Who are You? – A Guide to Finding Yourself

Stuart SchlossmanFor the Benefit of the Patient, Mental Health, Misc. MS Related

SELF DEVELOPMENT -By PsychAlive

 The greatest and most important adventure of our lives is discovering who we really are. Yet, so many of us walk around either not really knowing or listening to an awful inner critic that gives us all the wrong ideas about ourselves. We mistakenly think of self-understanding as self-indulgence, and we carry on without asking the most important question we’ll ever ask: Who am I really? As Mary Oliver put it, “what is it you plan to do with your one wild and precious life?”

Finding yourself may sound like an inherently self-centered goal, but it is actually an unselfish process that is at the root of everything we do in life. In order to be the most valuable person to the world around us, the best partner, parent etc, we have to first know who we are, what we value and, in effect, what we have to offer. This personal journey is one every individual will benefit from taking. It is a process that involves breaking down – shedding layers that do not serve us in our lives and don’t reflect who we really are. Yet, it also involves a tremendous act of building up – recognizing who we want to be and passionately going about fulfilling our unique destiny – whatever that may be. It’s a matter of recognizing our personal power, yet being open and vulnerable to our experiences. It isn’t something to fear or avoid, berating ourselves along the way, but rather something to seek out with the curiosity and compassion we would have toward a fascinating new friend. With these principles in mind, the following guide highlights seven of the most universally useful steps to this very individual adventure.

1. Make sense of your past

In order to uncover who we are and why we act the way we do, we have to know our own story. Being brave and willing to explore our past is an important stepping stone on the road to understanding ourselves and becoming who we want to be. Research has shown that it isn’t just the things that happened to us that define who we become, but how much we’ve made sense of what’s happened to us. Unresolved traumas from our history inform the ways we act today. Studies have even shown that life story coherence has a “statistically significant relationship to psychological well-being.” The more we form what Dr. Daniel Siegel talks about as a “coherent narrative” of our lives, the better able we are to make mindful, conscious decisions in our present that represent our true selves.

The attitudes and atmosphere we grew up in have a heavy hand on how we act as adults. As Dr. Robert Firestone, author of The Self Under Siege, wrote, “As children, people not only identify with the defenses of their parents but also tend to incorporate into themselves the critical or hostile attitudes that were directed toward them. These destructive personal attacks become part of the child’s developing personality, forming an alien system, the anti-self, distinguishable from the self-system, which interferes with and opposes the ongoing manifestation of the true personality of the individual.”

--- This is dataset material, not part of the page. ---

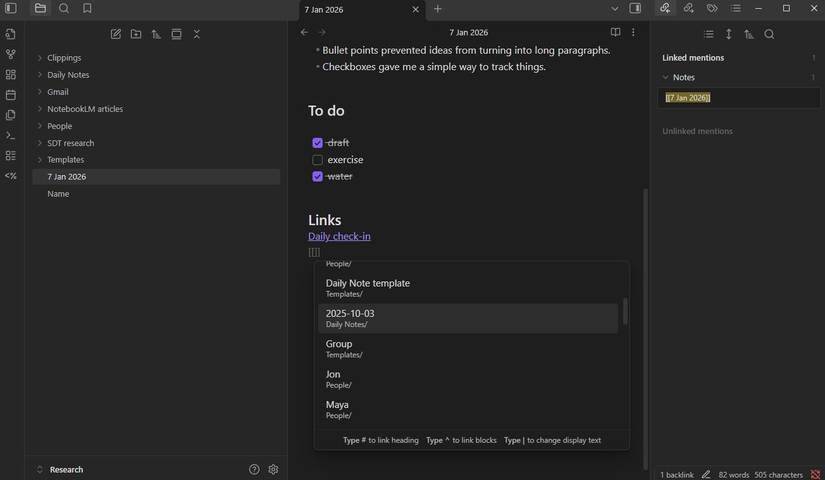
Task: Open the vault settings gear
Action: [x=273, y=469]
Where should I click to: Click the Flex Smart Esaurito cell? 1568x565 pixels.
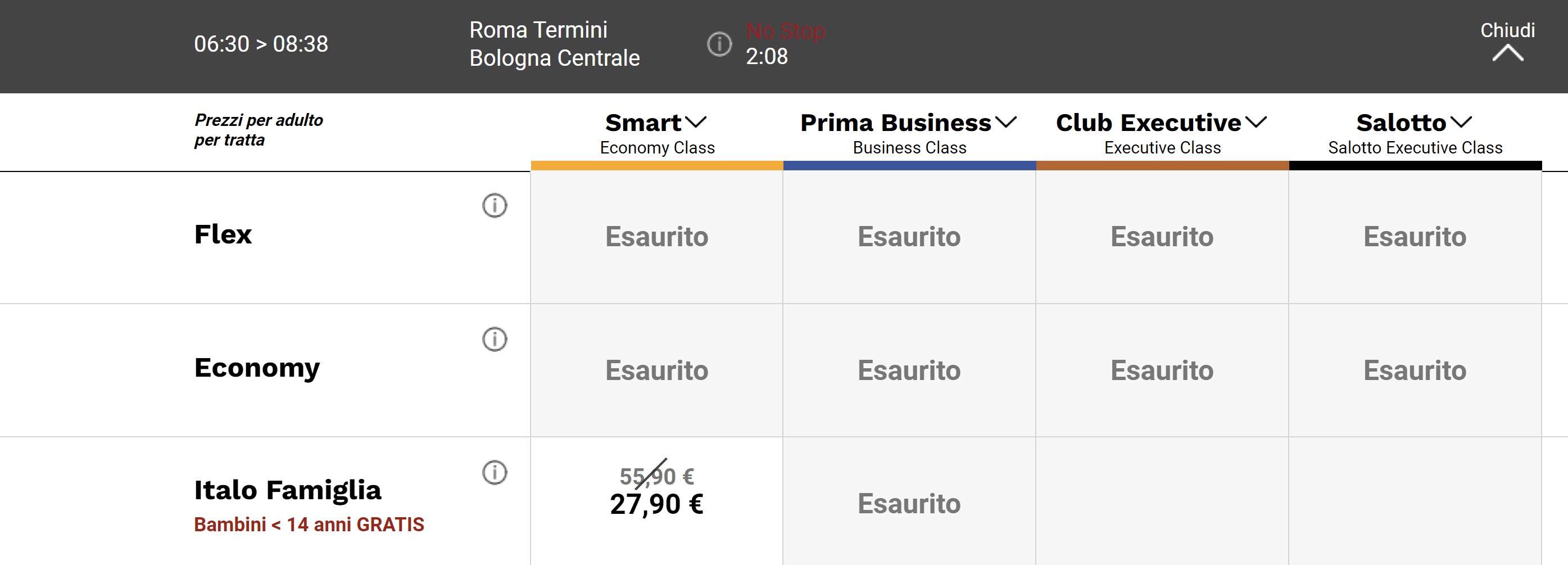pyautogui.click(x=656, y=237)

Painful early life experiences often determine how we define and defend ourselves. In short, they bend us out of shape, influencing our behavior in ways in which we are hardly aware. For example, having a harsh parent may have caused us to feel more guarded. We may grow up always feeling on the defense or resistant to trying new challenges for fear of being ridiculed. It’s easy to see how carrying this uncertainty with us into adulthood could shake our sense of identity and limit us in different areas. To break this pattern of behavior, it’s valuable to acknowledge what’s driving it. We should always be willing to look at the source of our most self-limiting or self-destructive tendencies.

When we try to cover up or hide from our past experiences, we can feel lost and like we don’t really know ourselves. We may take actions automatically without asking why. In his book Mindsight: The New Science of Personal Transformation, Dr. Siegel wrote of an interaction with his son, in which he’d lost his temper. After reflecting on the incident a bit later, Dr. Siegel realized that his emotional outburst had more to do with feelings he’d had as a child toward his brother than with his perception of his son today. He wrote of the experience, “I realize once again how many layers of meaning our brain contain, and how quickly old, perhaps forgotten, memories can emerge to shape our behavior. These associations can make us act on automatic pilot.”

By reflecting on the past, using a technique called mindsight, “a kind of focused attention that allows us to see the internal workings of our own minds,” Dr. Siegel was able to make sense of his experience, then talk to his son about what happened and repair the situation. “With mindsight I was able to make use of the reflections that arose from that conflict to arrive at more clarifying insights into my own childhood experiences. This is how the most challenging moments of our lives can become opportunities to deepen our self-understanding and our connections with others.”

By engaging in this type of thinking and being willing to face the memories that arise, we gain invaluable insights into our behavior. We can then start to consciously separate from the more harmful influences from our history and actively alter our behavior to reflect how we really think and feel and how we choose to be in the world.